Any process or method descriptions in flow charts or otherwise described herein may be understood as representing modules, segments, or portions of code which include one or more executable instructions for implementing specific logical functions or steps of the process, and alternate implementations are included within the scope of the preferred embodiment of the present invention in which functions may be executed out of order from that shown or discussed, including substantially concurrently or in reverse order, depending on the functionality involved, as would be understood by those reasonably skilled in the art of the present invention.

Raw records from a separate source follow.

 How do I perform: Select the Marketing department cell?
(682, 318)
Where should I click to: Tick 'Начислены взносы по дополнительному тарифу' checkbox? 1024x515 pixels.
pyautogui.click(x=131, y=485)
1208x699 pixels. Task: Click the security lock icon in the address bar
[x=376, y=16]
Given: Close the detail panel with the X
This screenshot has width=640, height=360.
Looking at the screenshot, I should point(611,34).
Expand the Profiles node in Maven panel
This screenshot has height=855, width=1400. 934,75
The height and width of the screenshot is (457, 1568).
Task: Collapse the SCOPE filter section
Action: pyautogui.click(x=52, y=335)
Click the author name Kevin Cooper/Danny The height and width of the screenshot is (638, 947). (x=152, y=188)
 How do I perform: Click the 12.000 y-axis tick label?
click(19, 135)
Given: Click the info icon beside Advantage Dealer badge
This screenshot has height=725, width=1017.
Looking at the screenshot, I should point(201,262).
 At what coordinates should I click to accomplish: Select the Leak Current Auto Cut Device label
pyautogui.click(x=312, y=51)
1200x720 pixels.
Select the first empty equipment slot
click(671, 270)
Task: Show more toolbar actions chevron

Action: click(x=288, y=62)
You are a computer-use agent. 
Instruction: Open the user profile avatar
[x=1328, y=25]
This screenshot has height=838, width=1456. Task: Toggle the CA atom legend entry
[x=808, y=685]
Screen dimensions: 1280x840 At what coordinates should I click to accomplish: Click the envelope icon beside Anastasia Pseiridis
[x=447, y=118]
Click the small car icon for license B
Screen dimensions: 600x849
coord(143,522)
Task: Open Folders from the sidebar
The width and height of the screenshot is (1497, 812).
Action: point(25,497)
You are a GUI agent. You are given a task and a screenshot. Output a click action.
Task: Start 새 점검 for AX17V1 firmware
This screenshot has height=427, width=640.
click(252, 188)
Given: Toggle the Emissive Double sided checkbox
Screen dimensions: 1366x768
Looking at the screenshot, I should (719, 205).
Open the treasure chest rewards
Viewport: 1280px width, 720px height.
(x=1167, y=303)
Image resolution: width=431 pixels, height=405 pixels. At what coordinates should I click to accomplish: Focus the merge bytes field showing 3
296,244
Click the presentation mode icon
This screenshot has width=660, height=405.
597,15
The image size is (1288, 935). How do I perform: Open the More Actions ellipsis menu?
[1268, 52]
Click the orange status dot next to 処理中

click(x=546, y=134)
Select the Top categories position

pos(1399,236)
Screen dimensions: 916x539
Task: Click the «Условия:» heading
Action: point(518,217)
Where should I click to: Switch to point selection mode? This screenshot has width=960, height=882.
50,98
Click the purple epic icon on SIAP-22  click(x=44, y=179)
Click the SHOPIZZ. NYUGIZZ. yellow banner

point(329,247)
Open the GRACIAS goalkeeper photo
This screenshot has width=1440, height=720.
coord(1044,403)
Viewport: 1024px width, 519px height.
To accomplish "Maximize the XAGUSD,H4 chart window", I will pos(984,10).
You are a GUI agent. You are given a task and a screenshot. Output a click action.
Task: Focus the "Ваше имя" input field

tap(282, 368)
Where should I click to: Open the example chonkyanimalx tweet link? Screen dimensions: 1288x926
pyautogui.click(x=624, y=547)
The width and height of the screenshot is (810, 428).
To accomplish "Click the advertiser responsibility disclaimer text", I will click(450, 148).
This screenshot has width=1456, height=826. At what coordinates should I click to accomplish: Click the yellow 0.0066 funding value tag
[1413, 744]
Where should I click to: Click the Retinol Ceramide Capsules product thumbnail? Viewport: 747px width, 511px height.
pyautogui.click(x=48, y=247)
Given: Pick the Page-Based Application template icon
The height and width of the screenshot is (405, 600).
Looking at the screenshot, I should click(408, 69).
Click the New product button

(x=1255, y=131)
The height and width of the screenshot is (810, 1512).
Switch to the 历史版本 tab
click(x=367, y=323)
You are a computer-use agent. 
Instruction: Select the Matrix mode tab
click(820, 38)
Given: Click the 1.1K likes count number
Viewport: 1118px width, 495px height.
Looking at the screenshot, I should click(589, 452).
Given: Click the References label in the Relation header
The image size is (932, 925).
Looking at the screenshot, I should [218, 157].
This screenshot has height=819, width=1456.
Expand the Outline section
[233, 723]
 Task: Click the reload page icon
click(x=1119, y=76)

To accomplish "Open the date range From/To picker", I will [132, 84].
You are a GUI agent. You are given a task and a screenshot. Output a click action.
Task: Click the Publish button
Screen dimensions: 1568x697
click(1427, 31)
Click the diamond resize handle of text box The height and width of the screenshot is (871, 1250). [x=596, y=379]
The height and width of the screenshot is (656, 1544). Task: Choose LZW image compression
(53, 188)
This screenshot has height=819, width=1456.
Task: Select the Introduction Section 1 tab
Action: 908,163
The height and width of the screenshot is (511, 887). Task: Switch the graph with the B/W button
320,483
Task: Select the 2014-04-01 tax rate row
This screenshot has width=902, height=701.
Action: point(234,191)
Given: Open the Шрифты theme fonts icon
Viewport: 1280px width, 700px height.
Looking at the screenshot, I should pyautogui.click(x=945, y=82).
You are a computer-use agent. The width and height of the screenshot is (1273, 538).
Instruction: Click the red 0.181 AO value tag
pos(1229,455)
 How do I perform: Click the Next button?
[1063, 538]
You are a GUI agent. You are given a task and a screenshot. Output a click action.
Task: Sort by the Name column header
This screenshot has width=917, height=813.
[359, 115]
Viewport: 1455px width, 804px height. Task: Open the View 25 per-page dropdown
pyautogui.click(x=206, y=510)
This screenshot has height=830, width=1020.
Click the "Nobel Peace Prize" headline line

It will be understood by those skilled in the art that all or part of the steps carried by the method for implementing the above embodiments may be implemented by hardware related to instructions of a program, which may be stored in a computer readable medium, and when executed, the program includes one or a combination of the steps of the method embodiments.
In the description herein, references to the description of the term "one embodiment," "some embodiments," "an example," "a specific example" or "some examples" or the like are intended to mean that a particular feature, structure, material, or characteristic described in connection with the embodiment or example is included in at least one embodiment or example of the invention. In this specification, the schematic representations of the terms used above do not necessarily refer to the same embodiment or example. Furthermore, the particular features, structures, materials, or characteristics described may be combined in any suitable manner in any one or more embodiments or examples.
Through the description of the foregoing embodiments, it is clear to those skilled in the art that the method of the foregoing embodiments may be implemented by software plus a necessary general hardware platform, and certainly may also be implemented by hardware, but in many cases, the former is a better implementation.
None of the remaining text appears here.